Ayette de belirtildiği gibi "dosdoğru yol üzerinde bulunan", dinine bağlı, Allah'tan korkup sakınan, manevi değerlere önem veren, vatanına milletine ve insanlığa hizmet şevki içinde olan bir kişinin, bulunduğu topluma büyük yararlar getireceği kesindir. Bu yüzden insanların gerçek dini öğrenmeleri ve Kuran'ın gösterdiği güzel ahlakı yaşamaları son derece önemlidir. Bu üstün ahlakı yaşayan insanları Allah bir ayetinde şöyle tanımlamıştır:

"Onlar ki, yeryüzünde kendilerini yerleştirir, iktidar sahibi kılarsak, dosdoğru namazı kılarlar, zekatı verirler, ma'rufu (güzel olanı) emrederler, münkerden (çirkinden) sakındırırlar. Bütün işlerin sonu Allah'a aittir." (Hac Suresi, 41)

Allah İyilikte Bulunmayı Emretmiştir

Müslüman Allah'ın emirlerine uyan, Kuran ahlakını titizlikle uygulamaya çalışan, dünyayı güzelleştiren, imar eden, barışı ve huzuru hakim kılan insandır.
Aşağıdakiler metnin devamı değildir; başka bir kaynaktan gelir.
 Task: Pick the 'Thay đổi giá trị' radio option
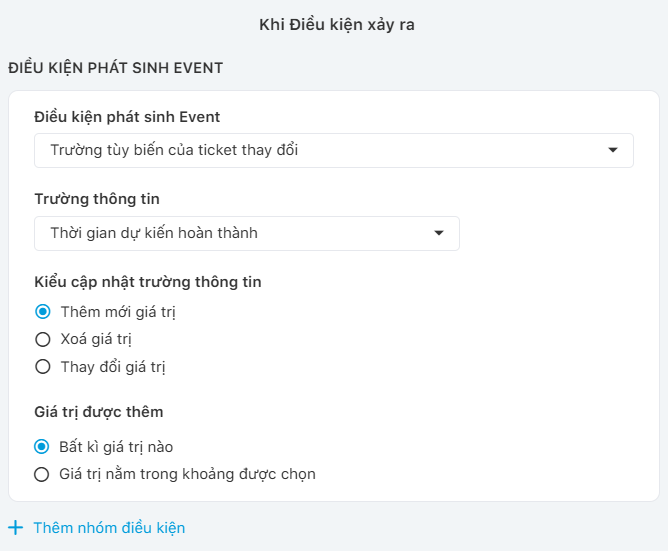click(x=43, y=367)
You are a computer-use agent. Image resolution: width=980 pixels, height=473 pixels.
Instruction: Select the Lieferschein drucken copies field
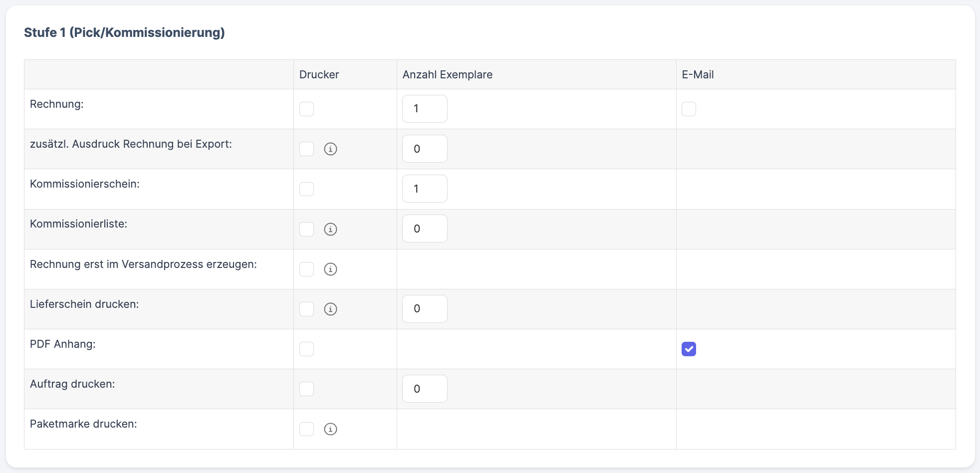pyautogui.click(x=425, y=309)
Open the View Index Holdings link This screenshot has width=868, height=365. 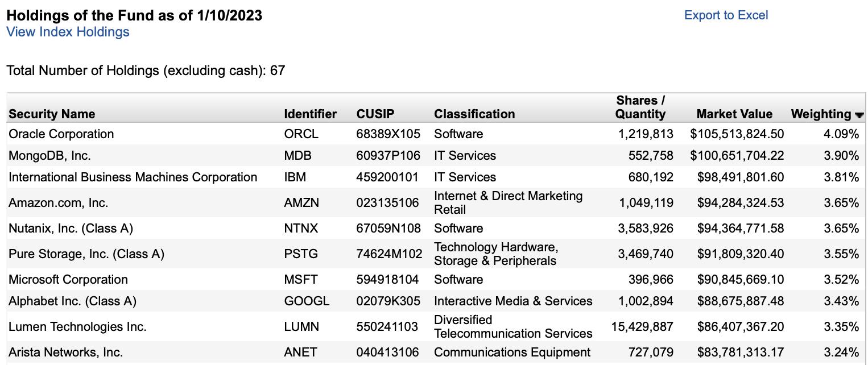pyautogui.click(x=68, y=32)
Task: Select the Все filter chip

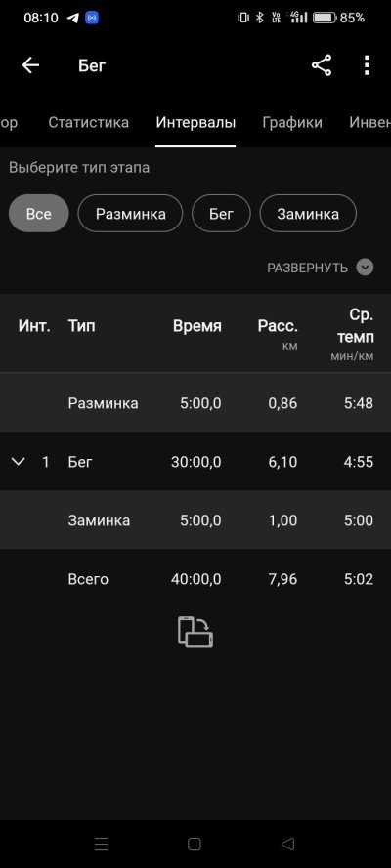Action: [39, 213]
Amacı insanlara güzellikte, iyilikte ve hayırda bulunmaktır. Kasas Suresi'nde şu şekilde bildirilir:

Sivil halkı ve özellikle de çocukları hiç tereddüt etmeden hedef alanlar şunu düşünmelidirler: Bu çocukların suçu nedir? Bu masum insanlara zulmetmek, Allah Katında hesabı verilemeyecek bir davranış olabilir.

"... Allah'ın sana ihsan ettiği gibi, sen de ihsanda bulun ve yeryüzünde bozgunculuk arama. Çünkü Allah, bozgunculuk yapanları sevmez." (Kasas Suresi, 77)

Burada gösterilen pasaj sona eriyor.